According to UPI, on the evening of February 4, 1995, Tangie Thompson, her boyfriend, Andre White and her 3-year-old child were killed in their New Orleans residence on Roman Street.
Juan Smith was convicted in the "Roman Street" case and sentenced to death for the three murders.
On the evening of March 1, 1995, three armed men entered another home in New Orleans on Morrison Road and ordered six people to lie down on the floor. Five were shot multiple times and died. One of the victims, Shelita Russell, was severely injured but conscious after the attack and interviewed by police, reported UPI.
Smith's lawyers say this interview was never turned over to the defense.

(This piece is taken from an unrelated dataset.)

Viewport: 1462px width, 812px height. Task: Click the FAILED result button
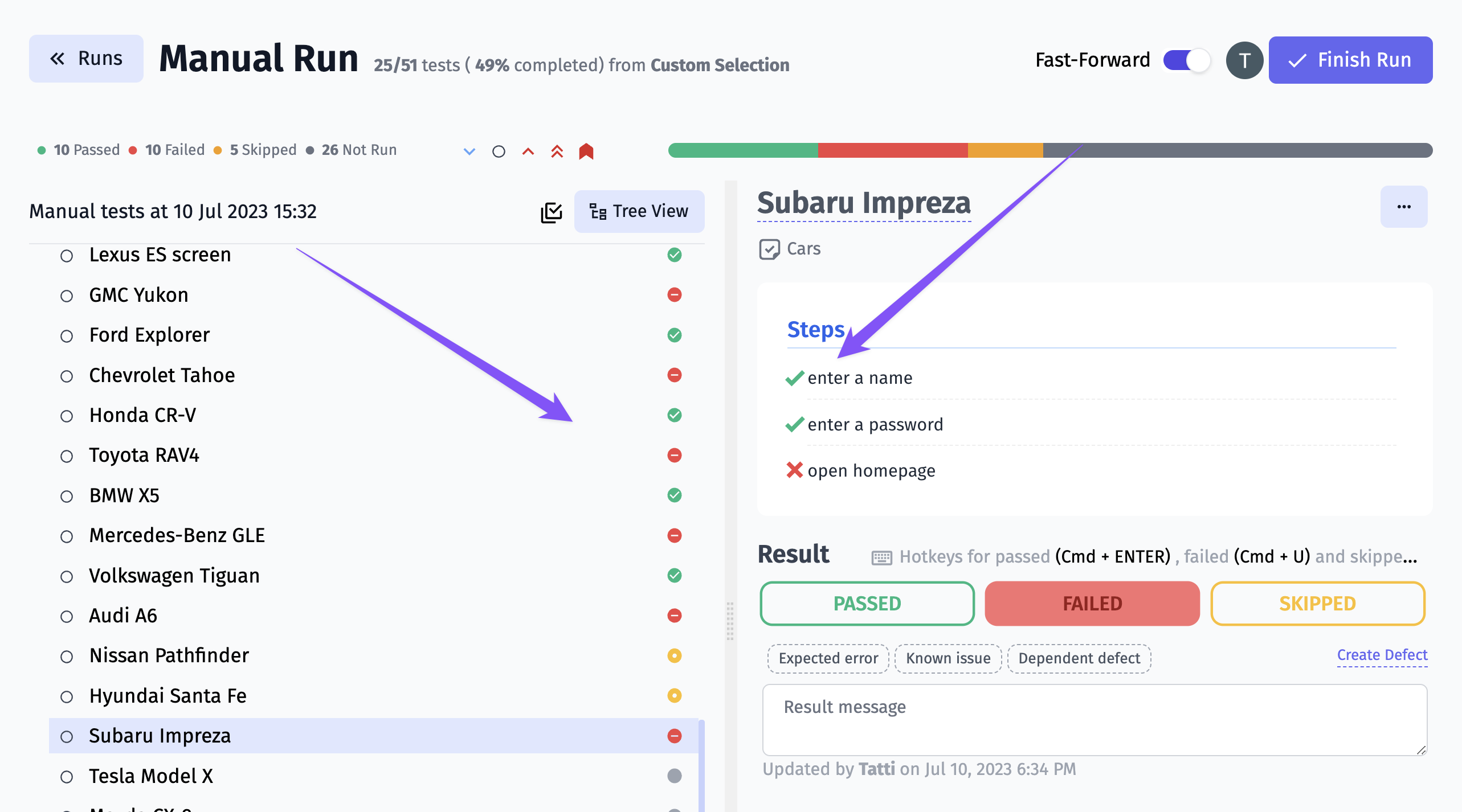(x=1091, y=603)
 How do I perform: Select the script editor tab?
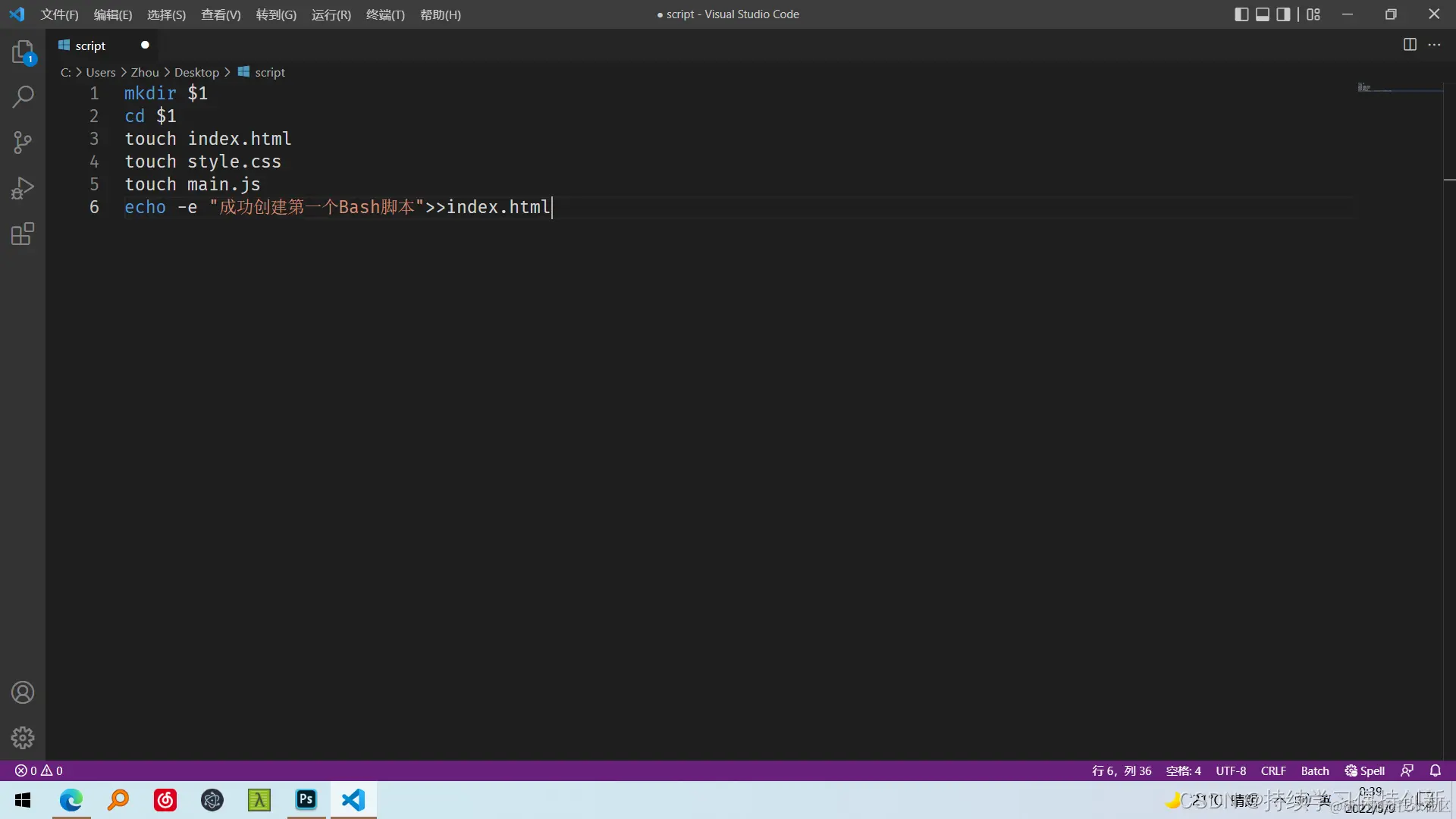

Russell died several days later.
The lawyers also contend the prosecution withheld a jailhouse confession that involved another suspect in both murders, and made a very favorable deal with the jailhouse suspect in exchange for testimony against Juan Smith in the Morrison Road trial, reported UPI.

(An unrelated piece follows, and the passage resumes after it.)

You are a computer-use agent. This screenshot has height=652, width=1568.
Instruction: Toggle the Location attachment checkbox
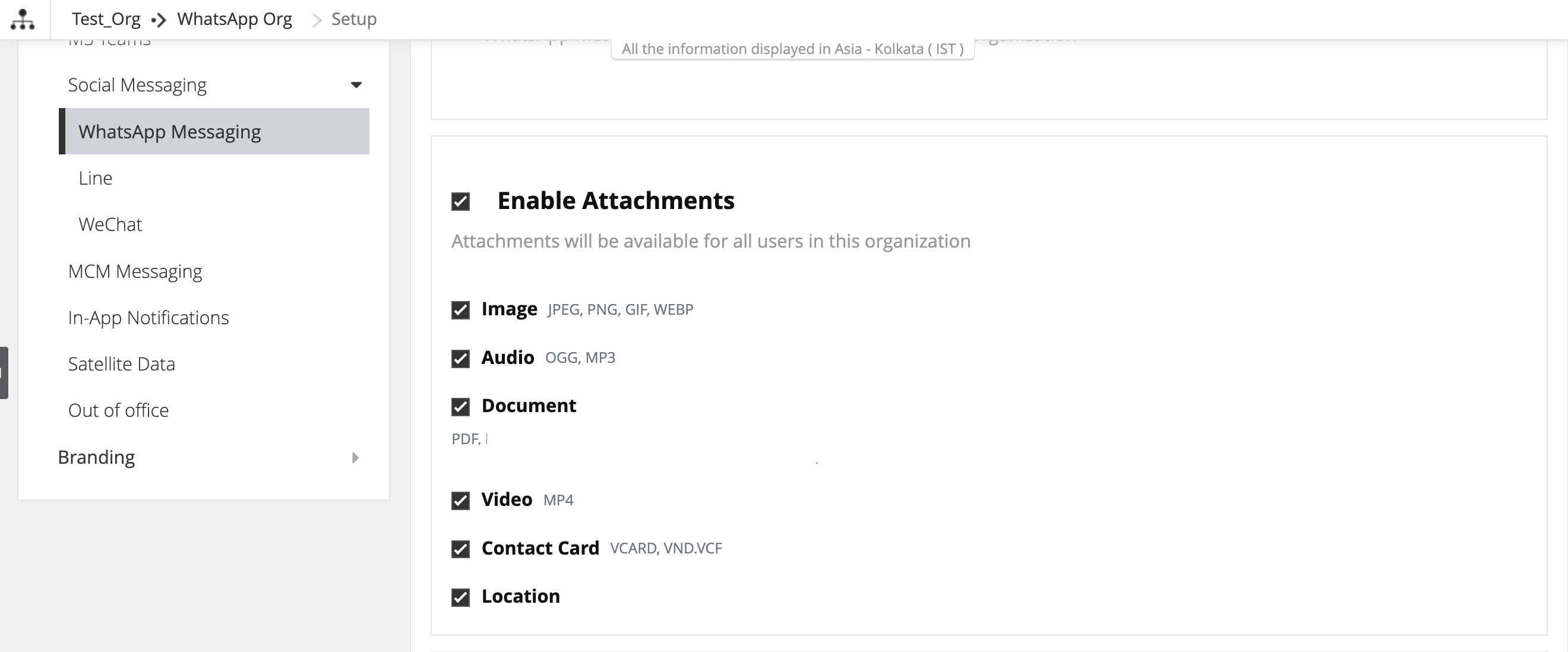pos(461,597)
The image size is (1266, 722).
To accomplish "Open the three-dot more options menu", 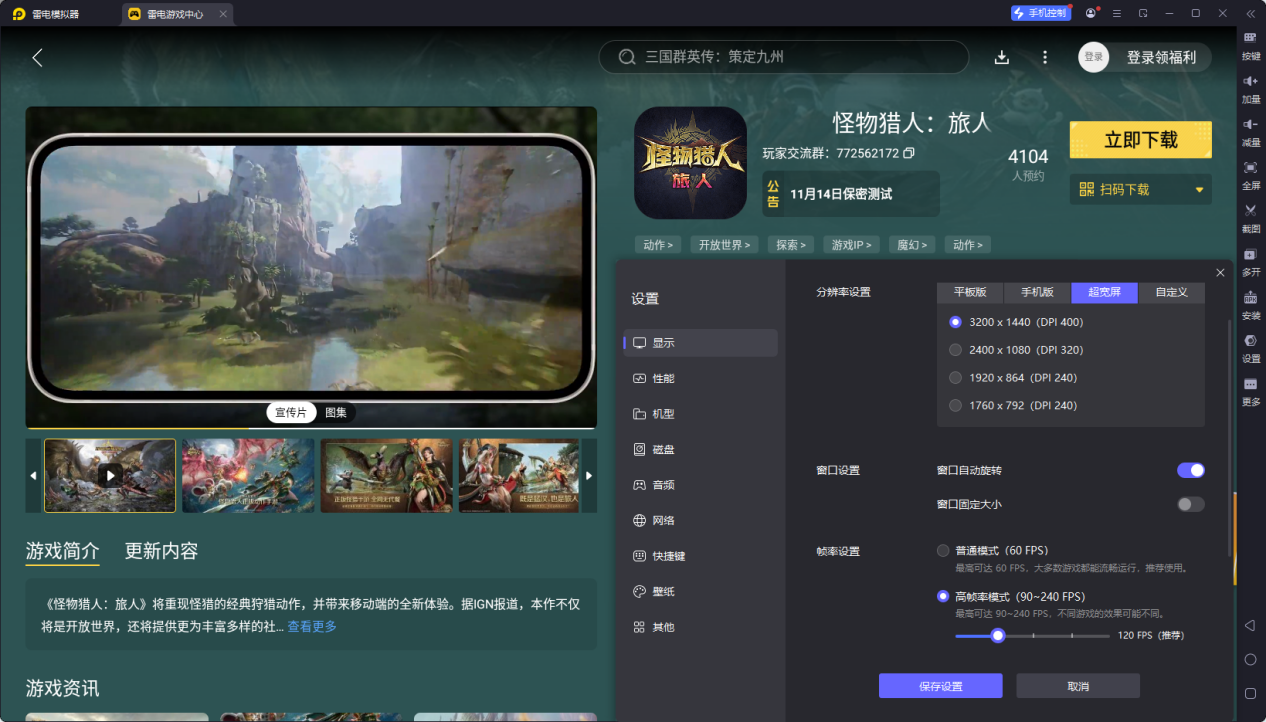I will pyautogui.click(x=1045, y=57).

Witnesses also were forced to identify Smith in a photo lineup under highly suspect circumstances, the lawyers contend.
In a case involving allegations of substantial prosecutorial non-disclosures, the ABA acknowledges that the court must consider these claims post-trial under the Brady standards. However, the ABA, quoting Cone v. Bell, 129 S.Ct. 1769 (2009), urges the justices to again recognize that a prosecutor’s pretrial disclosure obligations “may arise more broadly under a prosecutor’s ethical or statutory obligations,” as established by the prosecutor’s state attorney regulatory body.
The amicus brief cites three ABA authorities in support of its argument:
ABA Model Rule of Professional Conduct 3.8(d), which provides for disclosure regardless of materiality. Louisiana and 48 other states have adopted ethics rules that include a provision identical or similar to Model Rule 3.8(d). “Indeed, to the extent Louisiana has modified Rule 3.8(d), it has done so … only to impose more rigorous disclosure obligations on prosecutors,” according to the amicus brief, which includes an appendix listing the prosecutorial disclosure obligations of each state.

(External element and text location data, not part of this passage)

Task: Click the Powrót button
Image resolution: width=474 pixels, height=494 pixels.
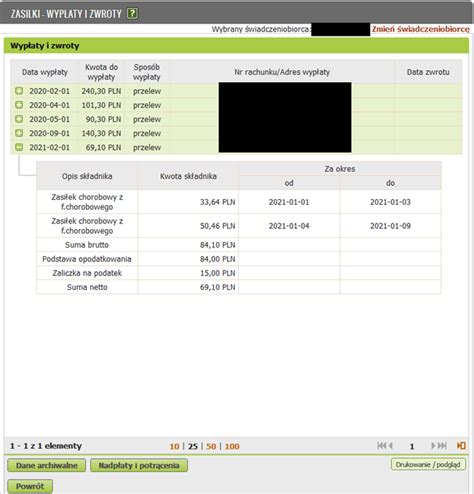Action: tap(30, 486)
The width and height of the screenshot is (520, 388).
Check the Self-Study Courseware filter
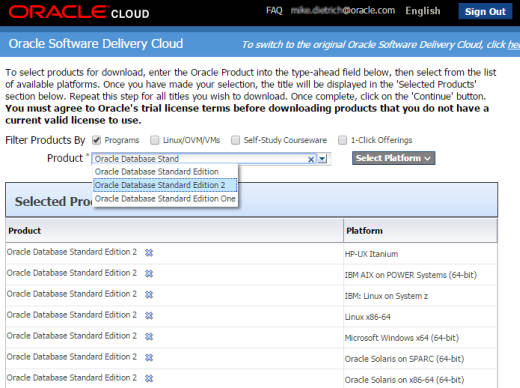[235, 140]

Formal [Ethics] Opinion 09-454, “Prosecutor’s Duty to Disclose Evidence and Information Favorable to the Defense,” which discusses the absence of a materiality requirement in Rule 3.8(d). The full text of this opinion is included as an appendix to the amicus brief.
The ABA Standards for Criminal Justice, which are based on consensus views of criminal law professionals. The standards provide for disclosure without regard to materiality.